The election of John Kennedy in 1960 can be seen as the symbol of the completed cycle of the immigrant church. The natural development of a vastly changed Catholic culture may be observed in countless Catholic families. The men who fought in World War I raised children who fought in World War II, who in turn raised children who protested against the Vietnam War. From grandfather to grandson there occurred remarkable changes in outlook, occupational goals, perception of the world and religious belief and practice. Against the familiar background of such generational changes the immigrant Catholic Church died and gave birth to a new and different Catholic culture in this country. Cardinal John Cody's ecclesiastical career began in one era, prospered in another, and, not fitting well, declined in the third. His years as archbishop of Chicago will be regarded as an interlude to unavoidable conflict, a cruel transition that was, ironically, the necessary outcome of the faith and sacrifices of the immigrant church. Cody, in fact, was profoundly a part of the unravelling culture of immigrant Catholicism. As leaf to growing tree so was his greening, blossoming and finally withered career, not against nature but part of it.

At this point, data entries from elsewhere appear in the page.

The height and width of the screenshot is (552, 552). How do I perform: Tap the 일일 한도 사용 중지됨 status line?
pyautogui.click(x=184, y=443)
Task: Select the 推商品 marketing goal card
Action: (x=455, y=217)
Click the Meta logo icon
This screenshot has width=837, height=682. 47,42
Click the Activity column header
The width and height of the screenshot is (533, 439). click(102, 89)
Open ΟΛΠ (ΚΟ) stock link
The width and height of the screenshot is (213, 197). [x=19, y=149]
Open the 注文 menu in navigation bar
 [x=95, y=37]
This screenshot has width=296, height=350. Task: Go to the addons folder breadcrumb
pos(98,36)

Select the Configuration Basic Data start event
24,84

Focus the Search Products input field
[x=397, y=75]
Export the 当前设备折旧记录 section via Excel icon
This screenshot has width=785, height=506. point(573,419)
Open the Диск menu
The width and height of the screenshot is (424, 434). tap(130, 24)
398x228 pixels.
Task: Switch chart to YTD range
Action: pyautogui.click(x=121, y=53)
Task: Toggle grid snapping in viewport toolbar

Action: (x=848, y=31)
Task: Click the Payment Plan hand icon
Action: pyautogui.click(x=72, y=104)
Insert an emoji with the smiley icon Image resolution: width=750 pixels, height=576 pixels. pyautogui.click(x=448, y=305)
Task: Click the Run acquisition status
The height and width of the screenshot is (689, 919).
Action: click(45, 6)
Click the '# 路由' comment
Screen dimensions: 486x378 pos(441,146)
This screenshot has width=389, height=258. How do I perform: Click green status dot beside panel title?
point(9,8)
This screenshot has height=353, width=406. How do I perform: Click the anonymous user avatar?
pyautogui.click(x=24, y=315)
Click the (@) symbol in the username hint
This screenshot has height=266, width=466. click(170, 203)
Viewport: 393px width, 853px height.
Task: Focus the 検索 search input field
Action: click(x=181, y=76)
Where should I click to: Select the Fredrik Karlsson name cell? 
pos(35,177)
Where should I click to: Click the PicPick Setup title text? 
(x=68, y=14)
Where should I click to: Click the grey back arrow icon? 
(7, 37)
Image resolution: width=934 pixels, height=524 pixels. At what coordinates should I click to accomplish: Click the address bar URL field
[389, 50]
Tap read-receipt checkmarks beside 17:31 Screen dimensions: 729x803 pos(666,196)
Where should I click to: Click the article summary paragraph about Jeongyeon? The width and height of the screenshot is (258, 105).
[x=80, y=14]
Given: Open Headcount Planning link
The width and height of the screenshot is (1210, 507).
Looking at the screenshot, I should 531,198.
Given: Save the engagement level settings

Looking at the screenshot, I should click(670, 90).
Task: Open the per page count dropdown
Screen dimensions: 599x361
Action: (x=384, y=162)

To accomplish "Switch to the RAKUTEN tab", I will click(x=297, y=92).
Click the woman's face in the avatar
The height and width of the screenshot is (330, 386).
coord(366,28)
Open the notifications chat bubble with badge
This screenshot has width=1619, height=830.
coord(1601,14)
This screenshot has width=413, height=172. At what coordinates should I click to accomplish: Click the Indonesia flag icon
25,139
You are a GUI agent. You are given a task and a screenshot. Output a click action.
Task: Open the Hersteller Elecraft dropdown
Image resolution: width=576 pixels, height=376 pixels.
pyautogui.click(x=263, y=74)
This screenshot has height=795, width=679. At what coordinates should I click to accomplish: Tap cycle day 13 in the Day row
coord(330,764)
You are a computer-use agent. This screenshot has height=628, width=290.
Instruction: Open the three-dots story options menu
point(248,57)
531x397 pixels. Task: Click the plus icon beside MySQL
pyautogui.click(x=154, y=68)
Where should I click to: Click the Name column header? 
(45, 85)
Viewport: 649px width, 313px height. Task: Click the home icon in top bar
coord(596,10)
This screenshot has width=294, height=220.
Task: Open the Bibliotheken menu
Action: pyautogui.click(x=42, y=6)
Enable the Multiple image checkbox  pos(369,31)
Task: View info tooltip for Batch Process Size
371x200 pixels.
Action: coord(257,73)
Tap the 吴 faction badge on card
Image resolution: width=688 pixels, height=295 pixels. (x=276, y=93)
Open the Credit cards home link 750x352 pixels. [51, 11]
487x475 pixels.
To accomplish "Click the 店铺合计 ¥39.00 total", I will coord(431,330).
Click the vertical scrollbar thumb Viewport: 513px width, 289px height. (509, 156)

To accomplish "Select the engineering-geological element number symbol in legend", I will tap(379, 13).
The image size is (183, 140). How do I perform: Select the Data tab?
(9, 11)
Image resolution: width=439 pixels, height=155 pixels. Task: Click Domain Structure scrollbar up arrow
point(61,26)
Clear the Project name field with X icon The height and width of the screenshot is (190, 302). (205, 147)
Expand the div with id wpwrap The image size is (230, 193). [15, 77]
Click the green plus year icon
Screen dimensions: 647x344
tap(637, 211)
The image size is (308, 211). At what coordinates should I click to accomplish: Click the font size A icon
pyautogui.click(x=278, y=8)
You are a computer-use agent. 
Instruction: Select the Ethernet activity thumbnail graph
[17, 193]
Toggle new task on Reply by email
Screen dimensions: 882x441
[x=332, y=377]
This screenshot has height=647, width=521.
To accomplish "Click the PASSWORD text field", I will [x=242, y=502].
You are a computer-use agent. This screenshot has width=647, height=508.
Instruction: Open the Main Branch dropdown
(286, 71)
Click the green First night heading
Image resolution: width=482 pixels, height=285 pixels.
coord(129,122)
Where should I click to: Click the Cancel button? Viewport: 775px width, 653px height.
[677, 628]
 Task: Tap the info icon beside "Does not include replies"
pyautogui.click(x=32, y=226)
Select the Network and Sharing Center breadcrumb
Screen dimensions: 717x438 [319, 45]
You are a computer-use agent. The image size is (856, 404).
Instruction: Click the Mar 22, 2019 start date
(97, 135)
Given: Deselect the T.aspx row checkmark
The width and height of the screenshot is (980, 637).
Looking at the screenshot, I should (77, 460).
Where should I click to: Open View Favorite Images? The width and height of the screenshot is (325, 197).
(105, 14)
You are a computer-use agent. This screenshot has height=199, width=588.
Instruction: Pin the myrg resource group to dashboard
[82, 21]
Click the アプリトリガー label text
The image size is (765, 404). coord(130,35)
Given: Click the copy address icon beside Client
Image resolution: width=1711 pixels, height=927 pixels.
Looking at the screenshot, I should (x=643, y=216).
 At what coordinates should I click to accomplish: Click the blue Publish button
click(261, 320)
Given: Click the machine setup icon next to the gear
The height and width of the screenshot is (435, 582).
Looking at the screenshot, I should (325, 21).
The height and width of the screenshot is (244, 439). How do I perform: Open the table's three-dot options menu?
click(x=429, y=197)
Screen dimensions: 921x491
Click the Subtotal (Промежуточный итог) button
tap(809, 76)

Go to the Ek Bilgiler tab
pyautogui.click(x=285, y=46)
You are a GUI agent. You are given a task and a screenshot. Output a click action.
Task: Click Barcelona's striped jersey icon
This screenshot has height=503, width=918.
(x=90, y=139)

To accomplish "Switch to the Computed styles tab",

Other indications that the immigrant era of American Catholicism is truly ended may be found in such events as the near collapse of Catholic publishing and the rise of a new Catholic literature. Those newspapers and magazines which have survived are either subsidized by religious orders and other sources — one successfully sought a grant from the Lilly Foundation a few years before it stopped printing — or are engaged in fundraising campaigns to keep publishing. The


18 | August 1982 | Illinois Issues


reason is that the stable, cohesive culture of the immigrant church which once supported a host of special-interest Catholic magazines no longer exists. A new, self-observant, and often critical, literature about Catholicism appeared in the general literary world. John Gregory Dunne's True Confessions, published in 1977, was first novel of true quality to emerge the post-immigrant period of the American Catholic Church. A spate of lesser books and plays, some bitter, some gently self-mocking, have since appeared. They all mine the immigrant inheritance, the wondrous, regimented and profoundly human culture of American Catholicism. No such work could or did appear during the full bloom of the immigrant period. A masterpiece like True Confessions would have been considered an attack on the church rather than a novel that delivered, among other things, a subtle understanding of their own cultural passage to Catholics. Time and distance are needed for a literature of ironic self-observation to develop. Just as children must grow up and move into lives of their own to be able to criticize their parents fairly, so Catholics had to emerge from the family-like life of the immigrant church in order to identify and appreciate it. Not all the literature of the post-immigrant church has equal value. The exploration of Catholicism by the artistic imagination, however, is a clear indication that the era that inspired it is at an end.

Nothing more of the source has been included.